● AVAILABLE DATA:
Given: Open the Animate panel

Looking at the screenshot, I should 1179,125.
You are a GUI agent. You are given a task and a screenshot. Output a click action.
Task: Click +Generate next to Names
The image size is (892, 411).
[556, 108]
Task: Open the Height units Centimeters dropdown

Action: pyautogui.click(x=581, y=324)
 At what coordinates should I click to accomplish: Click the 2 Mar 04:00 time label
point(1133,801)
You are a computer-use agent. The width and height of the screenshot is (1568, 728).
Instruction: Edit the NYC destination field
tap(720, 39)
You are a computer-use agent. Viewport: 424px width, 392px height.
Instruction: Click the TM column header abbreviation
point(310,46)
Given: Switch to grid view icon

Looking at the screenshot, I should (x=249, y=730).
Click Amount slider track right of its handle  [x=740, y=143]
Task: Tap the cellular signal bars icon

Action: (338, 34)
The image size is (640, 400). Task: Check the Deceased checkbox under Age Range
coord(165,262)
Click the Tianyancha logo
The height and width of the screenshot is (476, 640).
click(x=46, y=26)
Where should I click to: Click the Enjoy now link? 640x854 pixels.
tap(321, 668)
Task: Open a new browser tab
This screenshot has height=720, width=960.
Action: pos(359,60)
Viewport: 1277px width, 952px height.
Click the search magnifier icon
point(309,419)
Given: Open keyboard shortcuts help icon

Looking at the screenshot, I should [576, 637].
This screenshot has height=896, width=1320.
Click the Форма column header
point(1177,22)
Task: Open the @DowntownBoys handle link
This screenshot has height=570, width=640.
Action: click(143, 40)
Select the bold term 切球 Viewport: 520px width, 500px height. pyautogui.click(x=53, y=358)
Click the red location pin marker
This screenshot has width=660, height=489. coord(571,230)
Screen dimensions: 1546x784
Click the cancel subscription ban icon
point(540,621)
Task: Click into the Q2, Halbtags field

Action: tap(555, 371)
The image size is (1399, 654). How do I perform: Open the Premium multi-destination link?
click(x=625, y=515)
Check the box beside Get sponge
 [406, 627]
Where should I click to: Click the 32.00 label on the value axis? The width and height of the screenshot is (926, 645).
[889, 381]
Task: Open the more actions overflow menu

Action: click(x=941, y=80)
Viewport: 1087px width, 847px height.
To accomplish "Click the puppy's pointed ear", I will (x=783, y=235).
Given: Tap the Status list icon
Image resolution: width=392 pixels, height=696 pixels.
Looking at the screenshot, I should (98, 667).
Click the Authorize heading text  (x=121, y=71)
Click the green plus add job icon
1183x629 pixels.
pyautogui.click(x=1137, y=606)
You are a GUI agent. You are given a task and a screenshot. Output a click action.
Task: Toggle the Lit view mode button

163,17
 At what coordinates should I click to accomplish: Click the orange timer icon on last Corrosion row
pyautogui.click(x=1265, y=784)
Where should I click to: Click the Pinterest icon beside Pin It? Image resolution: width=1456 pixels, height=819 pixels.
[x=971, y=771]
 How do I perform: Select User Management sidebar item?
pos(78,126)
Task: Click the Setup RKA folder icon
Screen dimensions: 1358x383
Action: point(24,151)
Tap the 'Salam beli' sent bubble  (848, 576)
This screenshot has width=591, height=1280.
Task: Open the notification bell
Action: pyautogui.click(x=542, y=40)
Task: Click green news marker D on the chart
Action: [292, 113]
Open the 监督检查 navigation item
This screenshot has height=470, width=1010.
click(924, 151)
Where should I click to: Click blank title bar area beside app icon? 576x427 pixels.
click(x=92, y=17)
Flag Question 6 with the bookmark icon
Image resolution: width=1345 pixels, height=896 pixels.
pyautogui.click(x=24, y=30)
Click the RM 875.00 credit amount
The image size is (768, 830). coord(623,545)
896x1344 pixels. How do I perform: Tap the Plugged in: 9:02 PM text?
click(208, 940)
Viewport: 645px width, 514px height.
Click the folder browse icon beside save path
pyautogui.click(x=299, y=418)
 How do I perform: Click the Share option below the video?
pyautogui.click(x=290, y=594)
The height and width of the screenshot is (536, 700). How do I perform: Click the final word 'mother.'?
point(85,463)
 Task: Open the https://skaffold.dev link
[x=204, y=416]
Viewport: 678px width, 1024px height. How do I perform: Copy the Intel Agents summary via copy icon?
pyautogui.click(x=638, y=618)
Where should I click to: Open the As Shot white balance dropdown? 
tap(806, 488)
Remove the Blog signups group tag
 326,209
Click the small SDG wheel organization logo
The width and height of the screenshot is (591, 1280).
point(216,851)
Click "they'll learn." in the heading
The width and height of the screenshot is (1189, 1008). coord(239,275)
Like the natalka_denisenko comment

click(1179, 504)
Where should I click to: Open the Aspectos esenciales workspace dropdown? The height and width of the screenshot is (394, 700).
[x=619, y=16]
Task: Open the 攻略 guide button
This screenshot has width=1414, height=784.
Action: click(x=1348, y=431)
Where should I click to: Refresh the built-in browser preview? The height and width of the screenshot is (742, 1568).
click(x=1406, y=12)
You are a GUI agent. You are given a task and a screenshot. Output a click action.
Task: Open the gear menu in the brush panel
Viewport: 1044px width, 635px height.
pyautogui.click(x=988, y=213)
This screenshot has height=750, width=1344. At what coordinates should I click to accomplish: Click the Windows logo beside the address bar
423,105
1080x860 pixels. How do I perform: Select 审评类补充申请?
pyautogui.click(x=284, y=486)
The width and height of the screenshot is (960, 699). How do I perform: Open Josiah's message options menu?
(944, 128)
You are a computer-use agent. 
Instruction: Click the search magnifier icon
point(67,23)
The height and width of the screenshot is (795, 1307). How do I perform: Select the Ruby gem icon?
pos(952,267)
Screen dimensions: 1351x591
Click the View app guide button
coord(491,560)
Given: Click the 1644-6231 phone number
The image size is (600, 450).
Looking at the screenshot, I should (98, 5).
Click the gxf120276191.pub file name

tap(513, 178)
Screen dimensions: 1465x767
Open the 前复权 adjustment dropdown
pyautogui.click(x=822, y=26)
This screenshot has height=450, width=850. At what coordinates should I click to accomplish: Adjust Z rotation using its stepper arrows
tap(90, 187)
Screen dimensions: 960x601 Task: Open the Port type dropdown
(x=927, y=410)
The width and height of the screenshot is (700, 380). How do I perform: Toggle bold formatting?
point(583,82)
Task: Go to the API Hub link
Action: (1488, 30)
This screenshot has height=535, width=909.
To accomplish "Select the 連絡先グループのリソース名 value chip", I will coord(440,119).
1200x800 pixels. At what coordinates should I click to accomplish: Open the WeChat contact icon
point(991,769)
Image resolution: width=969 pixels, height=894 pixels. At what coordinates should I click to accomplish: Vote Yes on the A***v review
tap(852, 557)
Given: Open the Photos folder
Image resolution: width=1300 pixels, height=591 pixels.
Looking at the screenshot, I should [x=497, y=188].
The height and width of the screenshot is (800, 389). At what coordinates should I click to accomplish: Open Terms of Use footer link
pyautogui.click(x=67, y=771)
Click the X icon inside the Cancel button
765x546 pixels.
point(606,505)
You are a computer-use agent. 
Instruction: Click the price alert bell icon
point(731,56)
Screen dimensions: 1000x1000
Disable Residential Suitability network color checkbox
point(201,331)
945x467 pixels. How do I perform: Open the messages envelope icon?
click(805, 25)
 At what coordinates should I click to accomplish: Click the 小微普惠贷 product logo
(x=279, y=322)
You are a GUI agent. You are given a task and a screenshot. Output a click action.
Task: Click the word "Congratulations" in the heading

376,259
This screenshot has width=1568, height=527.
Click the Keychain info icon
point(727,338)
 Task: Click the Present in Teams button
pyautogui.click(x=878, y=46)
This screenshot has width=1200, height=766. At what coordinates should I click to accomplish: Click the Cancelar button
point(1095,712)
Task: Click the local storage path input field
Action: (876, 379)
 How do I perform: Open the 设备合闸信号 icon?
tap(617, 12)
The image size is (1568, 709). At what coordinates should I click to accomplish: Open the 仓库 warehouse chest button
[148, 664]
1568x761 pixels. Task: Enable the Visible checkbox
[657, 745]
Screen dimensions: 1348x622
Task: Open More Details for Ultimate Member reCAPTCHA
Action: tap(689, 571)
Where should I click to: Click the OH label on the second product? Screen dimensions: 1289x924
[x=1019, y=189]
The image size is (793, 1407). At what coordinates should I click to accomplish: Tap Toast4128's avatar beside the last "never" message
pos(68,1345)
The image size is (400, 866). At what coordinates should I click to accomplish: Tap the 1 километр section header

● EXERCISE GOAL:
The entries above hold the needed span. Transcribe exactly the lines from the one with "Given: Open keyboard shortcuts help icon" to the one with "Viewport: 1087px width, 847px height.", both included.

● REPLY:
Given: Open keyboard shortcuts help icon

Looking at the screenshot, I should [576, 637].
This screenshot has height=896, width=1320.
Click the Форма column header
point(1177,22)
Task: Open the @DowntownBoys handle link
This screenshot has height=570, width=640.
Action: click(143, 40)
Select the bold term 切球 Viewport: 520px width, 500px height. pyautogui.click(x=53, y=358)
Click the red location pin marker
This screenshot has width=660, height=489. coord(571,230)
Screen dimensions: 1546x784
Click the cancel subscription ban icon
point(540,621)
Task: Click into the Q2, Halbtags field

Action: tap(555, 371)
The image size is (1399, 654). How do I perform: Open the Premium multi-destination link?
click(x=625, y=515)
Check the box beside Get sponge
 [406, 627]
Where should I click to: Click the 32.00 label on the value axis? The width and height of the screenshot is (926, 645).
[889, 381]
Task: Open the more actions overflow menu

Action: click(x=941, y=80)
Viewport: 1087px width, 847px height.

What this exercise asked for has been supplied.